What to produce: All entries must be returned precisely as they appear.

Data in this exercise:

*-*-*

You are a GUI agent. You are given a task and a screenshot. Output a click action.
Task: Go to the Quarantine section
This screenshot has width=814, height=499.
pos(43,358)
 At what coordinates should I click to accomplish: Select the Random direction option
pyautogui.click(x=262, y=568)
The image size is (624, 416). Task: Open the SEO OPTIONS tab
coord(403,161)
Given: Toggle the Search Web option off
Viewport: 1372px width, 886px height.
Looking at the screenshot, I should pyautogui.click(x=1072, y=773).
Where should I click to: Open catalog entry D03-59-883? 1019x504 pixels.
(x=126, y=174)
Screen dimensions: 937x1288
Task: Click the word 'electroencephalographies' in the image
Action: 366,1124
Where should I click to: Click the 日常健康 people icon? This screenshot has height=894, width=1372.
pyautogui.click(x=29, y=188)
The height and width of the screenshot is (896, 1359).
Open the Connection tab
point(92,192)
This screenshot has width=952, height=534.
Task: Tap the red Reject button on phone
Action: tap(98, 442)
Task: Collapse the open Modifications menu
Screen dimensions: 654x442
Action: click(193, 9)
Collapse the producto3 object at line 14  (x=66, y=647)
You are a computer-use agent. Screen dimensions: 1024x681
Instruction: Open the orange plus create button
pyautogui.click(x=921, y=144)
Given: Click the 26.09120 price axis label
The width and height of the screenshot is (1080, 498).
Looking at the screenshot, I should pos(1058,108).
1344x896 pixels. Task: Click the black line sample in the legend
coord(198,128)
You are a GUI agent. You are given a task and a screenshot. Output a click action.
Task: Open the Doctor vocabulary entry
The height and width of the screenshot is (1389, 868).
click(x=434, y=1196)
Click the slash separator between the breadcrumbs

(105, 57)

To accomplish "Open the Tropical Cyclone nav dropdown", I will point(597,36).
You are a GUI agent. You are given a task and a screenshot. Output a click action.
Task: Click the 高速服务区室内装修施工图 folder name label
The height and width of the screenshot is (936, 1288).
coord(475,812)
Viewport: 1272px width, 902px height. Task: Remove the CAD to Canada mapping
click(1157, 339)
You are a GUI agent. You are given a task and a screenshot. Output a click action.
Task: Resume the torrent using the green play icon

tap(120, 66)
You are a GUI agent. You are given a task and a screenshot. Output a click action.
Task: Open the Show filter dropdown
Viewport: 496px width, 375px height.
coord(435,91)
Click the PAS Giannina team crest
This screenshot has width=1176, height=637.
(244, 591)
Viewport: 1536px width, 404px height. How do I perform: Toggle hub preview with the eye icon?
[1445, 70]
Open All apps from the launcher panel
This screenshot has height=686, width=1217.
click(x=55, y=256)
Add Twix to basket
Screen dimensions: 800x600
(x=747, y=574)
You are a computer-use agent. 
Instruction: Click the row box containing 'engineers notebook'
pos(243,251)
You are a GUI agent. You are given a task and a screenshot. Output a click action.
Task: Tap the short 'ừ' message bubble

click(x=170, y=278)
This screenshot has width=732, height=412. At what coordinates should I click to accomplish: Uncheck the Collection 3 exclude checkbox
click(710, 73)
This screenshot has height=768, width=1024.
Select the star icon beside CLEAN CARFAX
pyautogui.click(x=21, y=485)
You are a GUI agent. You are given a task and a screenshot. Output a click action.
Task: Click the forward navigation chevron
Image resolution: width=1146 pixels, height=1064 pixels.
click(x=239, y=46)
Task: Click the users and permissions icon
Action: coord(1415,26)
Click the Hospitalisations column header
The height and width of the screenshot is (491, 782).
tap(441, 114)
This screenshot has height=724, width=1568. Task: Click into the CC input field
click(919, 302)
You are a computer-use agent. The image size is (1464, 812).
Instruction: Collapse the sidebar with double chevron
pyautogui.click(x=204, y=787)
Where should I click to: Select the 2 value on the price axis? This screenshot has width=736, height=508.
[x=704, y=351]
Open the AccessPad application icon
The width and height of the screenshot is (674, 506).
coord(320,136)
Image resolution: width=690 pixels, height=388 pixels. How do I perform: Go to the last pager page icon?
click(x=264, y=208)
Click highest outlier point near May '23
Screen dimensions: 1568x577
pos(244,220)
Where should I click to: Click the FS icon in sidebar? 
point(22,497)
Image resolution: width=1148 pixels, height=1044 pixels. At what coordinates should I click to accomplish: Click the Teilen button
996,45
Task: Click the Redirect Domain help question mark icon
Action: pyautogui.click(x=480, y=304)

*-*-*

Final answer:
You are a GUI agent. You are given a task and a screenshot. Output a click action.
Task: Go to the Quarantine section
This screenshot has width=814, height=499.
pos(43,358)
 At what coordinates should I click to accomplish: Select the Random direction option
pyautogui.click(x=262, y=568)
The image size is (624, 416). Task: Open the SEO OPTIONS tab
coord(403,161)
Given: Toggle the Search Web option off
Viewport: 1372px width, 886px height.
Looking at the screenshot, I should pyautogui.click(x=1072, y=773).
Where should I click to: Open catalog entry D03-59-883? 1019x504 pixels.
(x=126, y=174)
Screen dimensions: 937x1288
Task: Click the word 'electroencephalographies' in the image
Action: 366,1124
Where should I click to: Click the 日常健康 people icon? This screenshot has height=894, width=1372.
pyautogui.click(x=29, y=188)
The height and width of the screenshot is (896, 1359).
Open the Connection tab
point(92,192)
This screenshot has width=952, height=534.
Task: Tap the red Reject button on phone
Action: tap(98, 442)
Task: Collapse the open Modifications menu
Screen dimensions: 654x442
Action: click(193, 9)
Collapse the producto3 object at line 14  (x=66, y=647)
You are a computer-use agent. Screen dimensions: 1024x681
Instruction: Open the orange plus create button
pyautogui.click(x=921, y=144)
Given: Click the 26.09120 price axis label
The width and height of the screenshot is (1080, 498).
Looking at the screenshot, I should pos(1058,108).
1344x896 pixels. Task: Click the black line sample in the legend
coord(198,128)
You are a GUI agent. You are given a task and a screenshot. Output a click action.
Task: Open the Doctor vocabulary entry
The height and width of the screenshot is (1389, 868).
click(x=434, y=1196)
Click the slash separator between the breadcrumbs

(105, 57)

To accomplish "Open the Tropical Cyclone nav dropdown", I will point(597,36).
You are a GUI agent. You are given a task and a screenshot. Output a click action.
Task: Click the 高速服务区室内装修施工图 folder name label
The height and width of the screenshot is (936, 1288).
coord(475,812)
Viewport: 1272px width, 902px height. Task: Remove the CAD to Canada mapping
click(1157, 339)
You are a GUI agent. You are given a task and a screenshot. Output a click action.
Task: Resume the torrent using the green play icon

tap(120, 66)
You are a GUI agent. You are given a task and a screenshot. Output a click action.
Task: Open the Show filter dropdown
Viewport: 496px width, 375px height.
coord(435,91)
Click the PAS Giannina team crest
This screenshot has width=1176, height=637.
(244, 591)
Viewport: 1536px width, 404px height. How do I perform: Toggle hub preview with the eye icon?
[1445, 70]
Open All apps from the launcher panel
This screenshot has height=686, width=1217.
click(x=55, y=256)
Add Twix to basket
Screen dimensions: 800x600
(x=747, y=574)
You are a computer-use agent. 
Instruction: Click the row box containing 'engineers notebook'
pos(243,251)
You are a GUI agent. You are given a task and a screenshot. Output a click action.
Task: Tap the short 'ừ' message bubble

click(x=170, y=278)
This screenshot has width=732, height=412. At what coordinates should I click to accomplish: Uncheck the Collection 3 exclude checkbox
click(710, 73)
This screenshot has height=768, width=1024.
Select the star icon beside CLEAN CARFAX
pyautogui.click(x=21, y=485)
You are a GUI agent. You are given a task and a screenshot. Output a click action.
Task: Click the forward navigation chevron
Image resolution: width=1146 pixels, height=1064 pixels.
click(x=239, y=46)
Task: Click the users and permissions icon
Action: coord(1415,26)
Click the Hospitalisations column header
The height and width of the screenshot is (491, 782).
tap(441, 114)
This screenshot has height=724, width=1568. Task: Click into the CC input field
click(919, 302)
You are a computer-use agent. The image size is (1464, 812).
Instruction: Collapse the sidebar with double chevron
pyautogui.click(x=204, y=787)
Where should I click to: Select the 2 value on the price axis? This screenshot has width=736, height=508.
[x=704, y=351]
Open the AccessPad application icon
The width and height of the screenshot is (674, 506).
coord(320,136)
Image resolution: width=690 pixels, height=388 pixels. How do I perform: Go to the last pager page icon?
click(x=264, y=208)
Click highest outlier point near May '23
Screen dimensions: 1568x577
pos(244,220)
Where should I click to: Click the FS icon in sidebar? 
point(22,497)
Image resolution: width=1148 pixels, height=1044 pixels. At what coordinates should I click to accomplish: Click the Teilen button
996,45
Task: Click the Redirect Domain help question mark icon
Action: pyautogui.click(x=480, y=304)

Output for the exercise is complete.